# Sample rate mismatches and conforming in Cubase 9.5 - How to retain sample rate fidelity on import?



## Paul Cardon (Oct 22, 2018)

Hey y'all! I want to import audio files into Cubase 9.5 without losing the original sample rate while also not losing the original pitch, but have a weird feeling there's no way to do this.

I've had "convert to project sample rate when imported" enabled but realized that sucks because I lose all upper fidelity of my high sample rate .WAVs and it creates new .WAVs so my project foldersize BALLOONS. But without that, the classic "44.1k plays high pitched"/"96k plays half speed" thing happens unless I turn on "elastique - Tape" as default and manually restretch every sample I import.

I'd be fine with an extra step or two each time I import stuff to get that functionality similar to modern DAWs that have the ability to do real-time resampling when you import audio of varying rates. (i.e. Ableton and Reaper), but it seems like there's no proper workflow to do this in Cubase.

Becoming especially aggravating when doing sound design work and I decide I want to manipulate pitch down an octave, but there's no high-end detail that would have otherwise been in there if I didn't have to convert on import.

TL;DR How do I import audio without offline resampling to maintain high-rate fidelity while also conforming to the proper playback speed?


----------



## labornvain (Oct 22, 2018)

Cubasis sample rate conversion sucks. I don't understand your a version 2 using an external sample rate converter since you're actually importing the audio files into Cubase. I think if you want to maximize the Fidelity you're going to have to go outside of Cubase. For that I recommend voxengo R8 brain. It's free and according to several tests I've seen, one of which you can find on YouTube I think, at least that's what I seem to remember, it's about the best.


----------



## Paul Cardon (Oct 22, 2018)

labornvain said:


> Cubasis sample rate conversion sucks. I don't understand your a version 2 using an external sample rate converter since you're actually importing the audio files into Cubase. I think if you want to maximize the Fidelity you're going to have to go outside of Cubase. For that I recommend voxengo R8 brain. It's free and according to several tests I've seen, one of which you can find on YouTube I think, at least that's what I seem to remember, it's about the best.



I'm talking about using high-sample-rate files in Cubase at proper playback speed (so I have the option to manipulate and stretch the audio later at full detail), not complaining about Cubase's resampling.


----------



## gregh (Oct 22, 2018)

If you want to pitch down the best way is to retag the file to 44k (or whatever), not resample - Reaper does not do that on the fly, it resamples so you aren't pulling in those higher frequencies. You can set each individual item to do that retagging individually though. I use RX7 for that, but lots of editors have that facility. Once you have the retagged the file at whatever speed you want, then you can time stretch or compress to get the speed you want

Either that or do your project at 96kHz


----------



## Paul Cardon (Oct 22, 2018)

gregh said:


> If you want to pitch down the best way is to retag the file to 44k (or whatever), not resample - Reaper does not do that on the fly, it resamples so you aren't pulling in those higher frequencies. You can set each individual item to do that retagging individually though. I use RX7 for that, but lots of editors have that facility. Once you have the retagged the file at whatever speed you want, then you can time stretch or compress to get the speed you want
> 
> Either that or do your project at 96kHz



I may be a little confused about what you mean by retagging, but I think my query was unclear.

Required work >>
1. List every username that posts in the Cubase sample rate thread.
2. In the Cubase sample rate thread, which tool does gregh say he uses for retagging files?
3. Extract everything in the Cubase sample rate thread from "Hey y'all! I" down to "this in Cubase.".

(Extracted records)
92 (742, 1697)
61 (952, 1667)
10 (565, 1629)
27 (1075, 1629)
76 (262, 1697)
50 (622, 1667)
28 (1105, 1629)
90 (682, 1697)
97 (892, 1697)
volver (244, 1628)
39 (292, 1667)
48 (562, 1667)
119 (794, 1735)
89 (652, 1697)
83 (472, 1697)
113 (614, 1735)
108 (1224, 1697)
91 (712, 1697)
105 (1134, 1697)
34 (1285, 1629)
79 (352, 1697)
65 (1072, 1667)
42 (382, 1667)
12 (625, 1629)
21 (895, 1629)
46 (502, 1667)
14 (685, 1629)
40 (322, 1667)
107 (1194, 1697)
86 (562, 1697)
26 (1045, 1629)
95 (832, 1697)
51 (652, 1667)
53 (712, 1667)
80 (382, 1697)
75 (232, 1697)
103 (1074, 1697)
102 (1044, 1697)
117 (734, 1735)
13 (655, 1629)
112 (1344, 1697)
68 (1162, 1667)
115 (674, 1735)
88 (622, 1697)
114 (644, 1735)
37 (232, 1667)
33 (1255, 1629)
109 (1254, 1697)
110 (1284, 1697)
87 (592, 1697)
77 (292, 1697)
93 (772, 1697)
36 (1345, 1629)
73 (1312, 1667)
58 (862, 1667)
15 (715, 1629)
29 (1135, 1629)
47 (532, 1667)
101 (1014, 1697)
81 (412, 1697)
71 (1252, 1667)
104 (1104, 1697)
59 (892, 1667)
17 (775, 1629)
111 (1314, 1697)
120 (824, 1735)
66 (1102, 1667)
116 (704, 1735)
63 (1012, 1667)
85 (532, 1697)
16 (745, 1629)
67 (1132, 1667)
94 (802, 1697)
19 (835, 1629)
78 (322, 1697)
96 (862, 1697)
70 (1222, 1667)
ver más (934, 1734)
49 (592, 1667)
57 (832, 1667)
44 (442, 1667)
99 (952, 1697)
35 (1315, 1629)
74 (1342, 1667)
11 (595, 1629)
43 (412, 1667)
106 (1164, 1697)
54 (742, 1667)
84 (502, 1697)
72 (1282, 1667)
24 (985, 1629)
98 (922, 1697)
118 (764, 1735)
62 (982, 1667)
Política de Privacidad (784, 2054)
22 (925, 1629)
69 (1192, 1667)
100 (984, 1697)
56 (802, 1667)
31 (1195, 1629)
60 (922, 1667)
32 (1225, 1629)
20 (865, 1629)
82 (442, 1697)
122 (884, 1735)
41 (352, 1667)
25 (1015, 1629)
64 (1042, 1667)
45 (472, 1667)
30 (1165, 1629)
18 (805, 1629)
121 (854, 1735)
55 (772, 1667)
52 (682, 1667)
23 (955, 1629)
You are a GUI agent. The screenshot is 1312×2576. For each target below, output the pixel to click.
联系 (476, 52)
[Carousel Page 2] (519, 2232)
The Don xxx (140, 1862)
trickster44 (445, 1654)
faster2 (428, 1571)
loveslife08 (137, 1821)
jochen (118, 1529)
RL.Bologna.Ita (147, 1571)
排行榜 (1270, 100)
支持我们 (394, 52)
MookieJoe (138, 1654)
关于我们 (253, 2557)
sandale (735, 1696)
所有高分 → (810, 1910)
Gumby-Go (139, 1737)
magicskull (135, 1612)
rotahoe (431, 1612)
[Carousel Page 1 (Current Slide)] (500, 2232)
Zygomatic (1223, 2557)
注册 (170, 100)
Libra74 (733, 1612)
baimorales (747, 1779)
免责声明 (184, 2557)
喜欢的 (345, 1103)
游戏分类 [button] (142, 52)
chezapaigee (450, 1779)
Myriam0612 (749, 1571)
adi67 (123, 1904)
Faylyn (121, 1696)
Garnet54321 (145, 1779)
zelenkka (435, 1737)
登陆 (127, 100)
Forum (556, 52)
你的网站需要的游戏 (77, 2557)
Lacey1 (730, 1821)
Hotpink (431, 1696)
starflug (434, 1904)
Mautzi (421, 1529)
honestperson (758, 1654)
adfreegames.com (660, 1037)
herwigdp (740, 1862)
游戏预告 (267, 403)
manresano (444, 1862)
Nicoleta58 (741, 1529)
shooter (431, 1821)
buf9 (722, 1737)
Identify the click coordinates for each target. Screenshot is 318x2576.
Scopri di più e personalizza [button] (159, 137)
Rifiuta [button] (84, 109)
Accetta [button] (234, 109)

Results for the exercise >>
1.
Paul Cardon
labornvain
gregh

2. RX7

3.
Hey y'all! I want to import audio files into Cubase 9.5 without losing the original sample rate while also not losing the original pitch, but have a weird feeling there's no way to do this.

I've had "convert to project sample rate when imported" enabled but realized that sucks because I lose all upper fidelity of my high sample rate .WAVs and it creates new .WAVs so my project foldersize BALLOONS. But without that, the classic "44.1k plays high pitched"/"96k plays half speed" thing happens unless I turn on "elastique - Tape" as default and manually restretch every sample I import.

I'd be fine with an extra step or two each time I import stuff to get that functionality similar to modern DAWs that have the ability to do real-time resampling when you import audio of varying rates. (i.e. Ableton and Reaper), but it seems like there's no proper workflow to do this in Cubase.